Reading passage -
==============================
Re: Millions of photos into Hbase

Posted by Jack Levin <ma...@gmail.com>.

Awesome, thanks!... I will give it a whirl on our test cluster.

-Jack

On Mon, Sep 20, 2010 at 10:15 PM, Ryan Rawson <ry...@gmail.com> wrote:
> So we are running this code in production:
>
> http://github.com/stumbleupon/hbase
>
> The branch off point is 8dc5a1a353ffc9fa57ac59618f76928b5eb31f6c, and
> everything past that is our rebase and cherry-picked changes.
>
> We use git to manage this internally, and don't use svn.  Included is
> the LZO libraries we use checked directly into the code, and the
> assembly changes to publish those.
>
> So when we are ready to do a deploy, we do this:
> mvn install assembly:assembly
> (or include the -DskipTests to make it go faster)
>
> and then we have a new tarball to deploy.
>
> Note there is absolutely NO warranty here, not even that it will run
> for a microsecond... futhermore this is NOT an ASF release, just a
> courtesy.  If there ever was to be a release it would look
> differently, because ASF releases cant include GPL code (this does)
> and depend on commercial releases of haoopp.
>
> Enjoy,
> -ryan
>
> On Mon, Sep 20, 2010 at 9:57 PM, Ryan Rawson <ry...@gmail.com> wrote:
>> no no, 20 GB heap per node.  each node with 24-32gb ram, etc.
==============================
Data lines -
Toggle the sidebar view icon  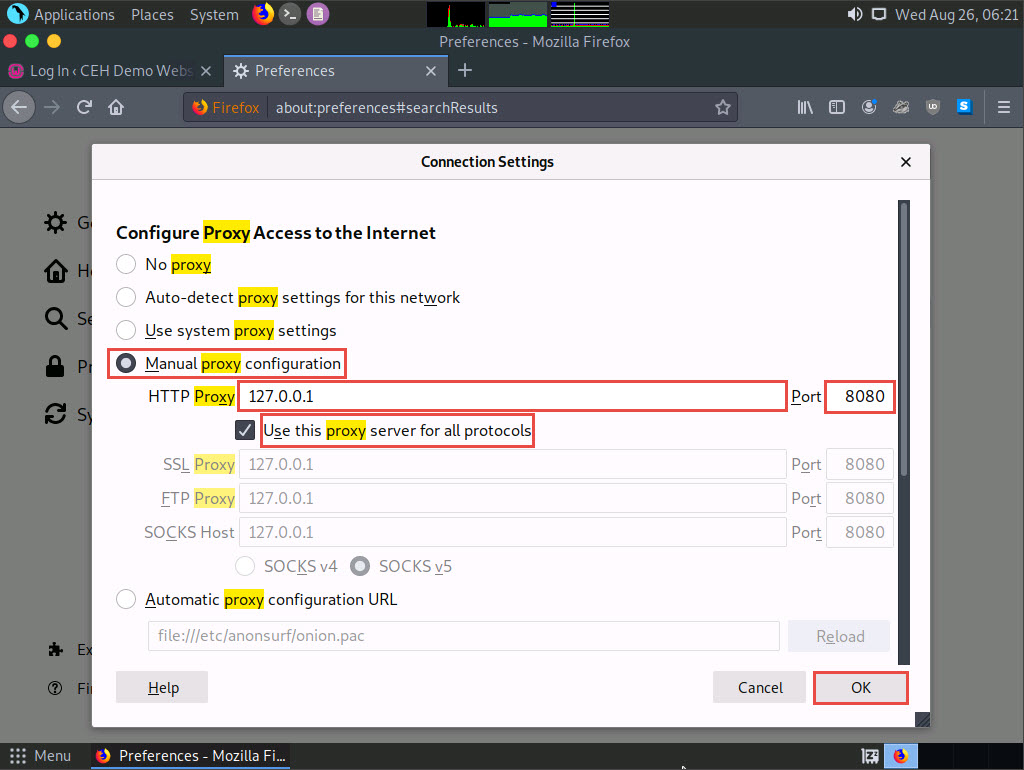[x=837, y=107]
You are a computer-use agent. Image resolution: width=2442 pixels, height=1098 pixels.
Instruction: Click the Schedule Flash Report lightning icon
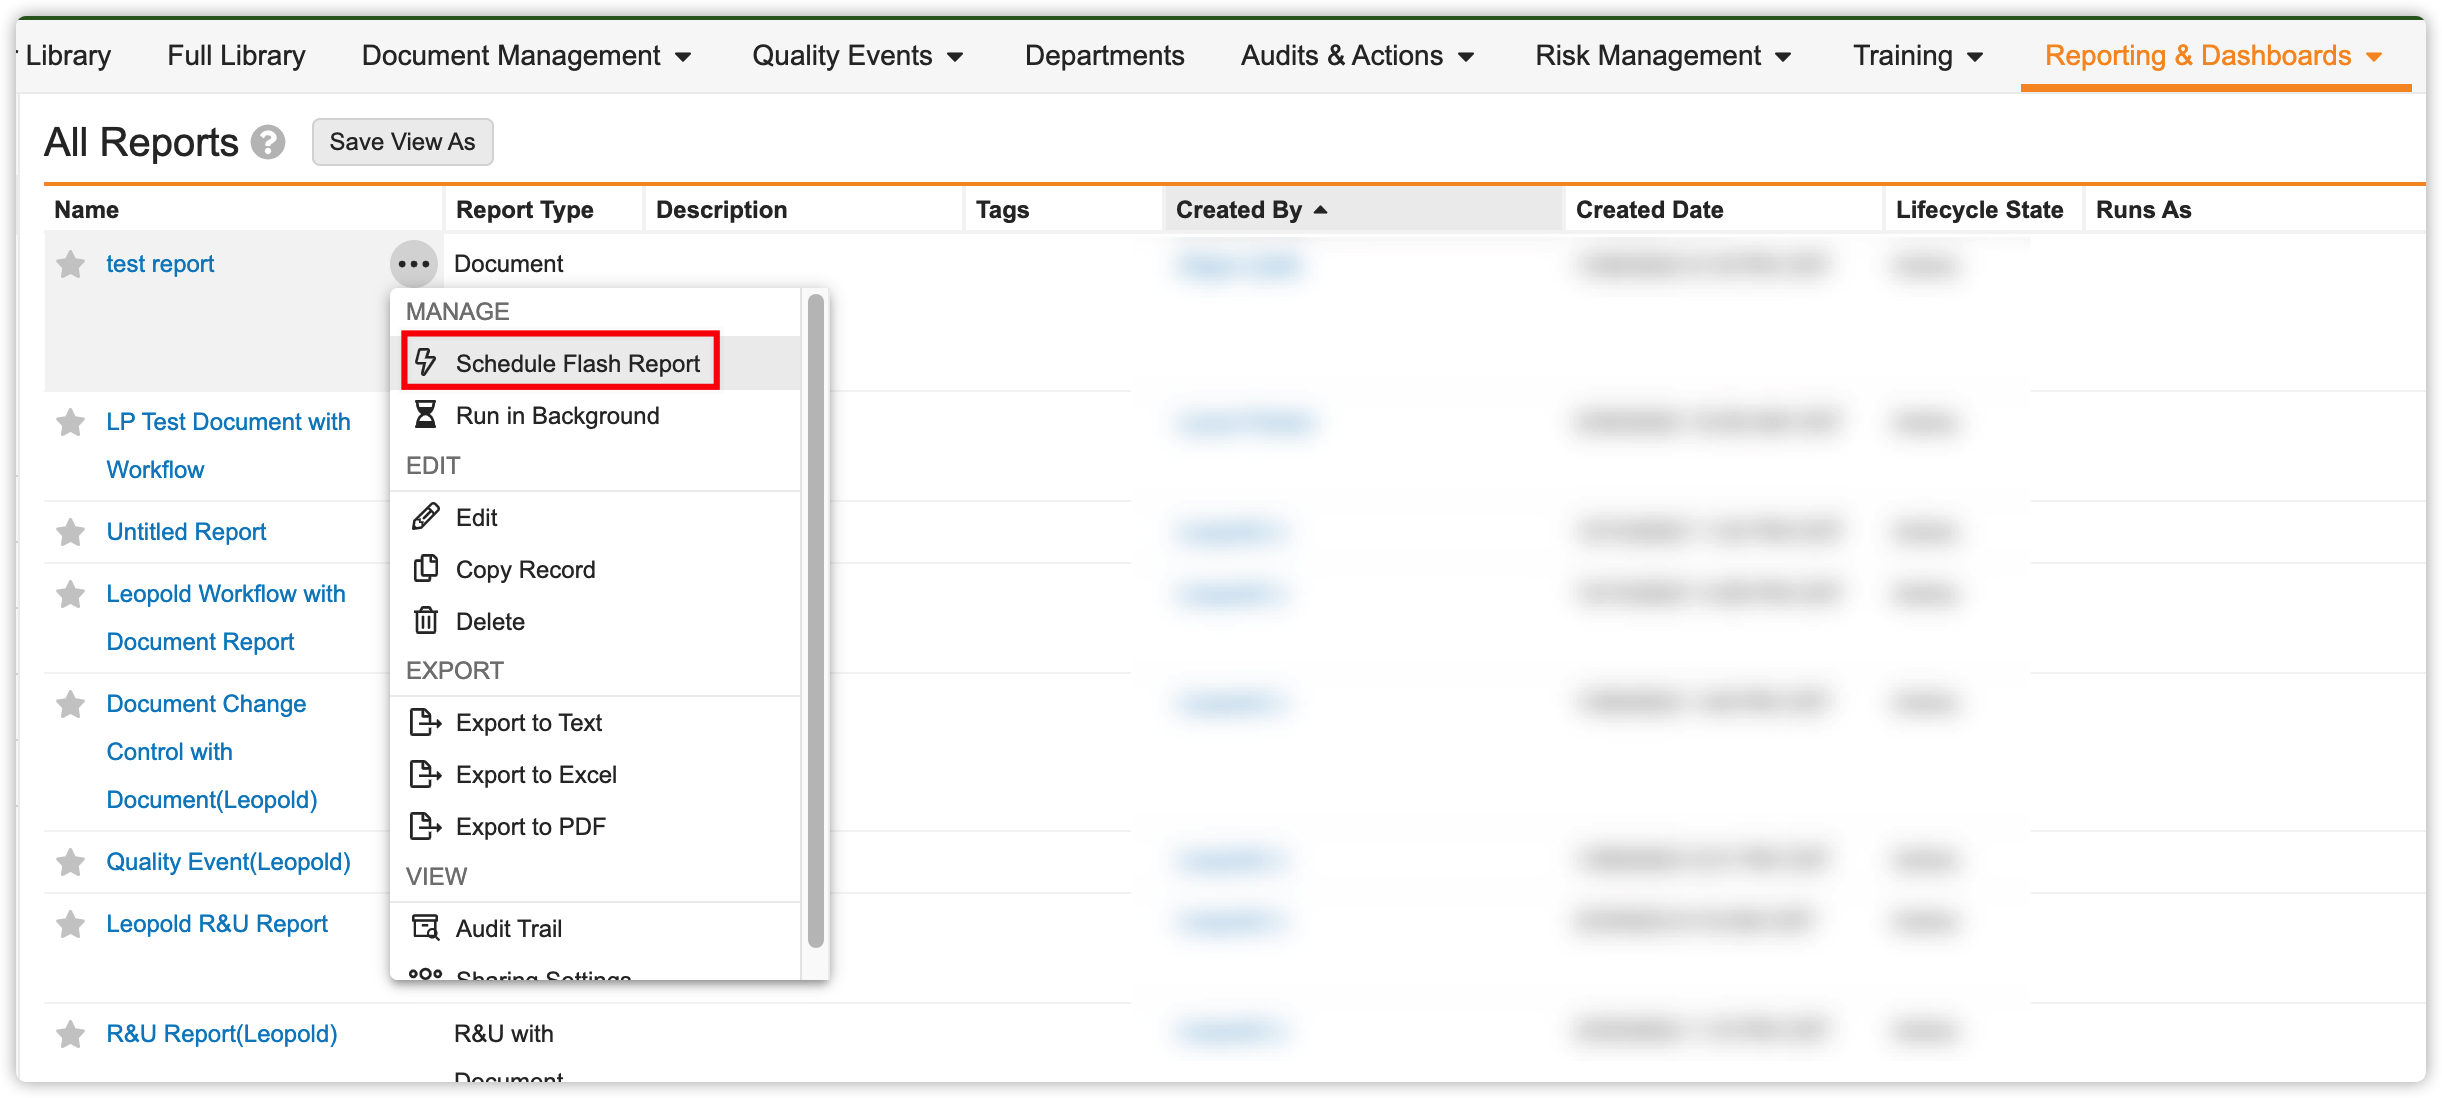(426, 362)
==============================
What to do -
1. In the HBase thread, translate this sentence into Spanish: "We use git to manage this internally, and don't use svn."
2. In the HBase thread, what heap size per node does Ryan Rawson state?
3. Rewrite the paragraph of the HBase thread beginning "We use git to manage this internally" as a short bulleted list that keeps its main facts.

Outputs by task -
1. Usamos git para gestionar esto internamente y no usamos svn.

2. 20 GB of heap per node.

3.
- Git is used internally to manage the code, and svn is not used.
- The LZO libraries in use are checked directly into the code.
- Assembly changes that publish those libraries are also included.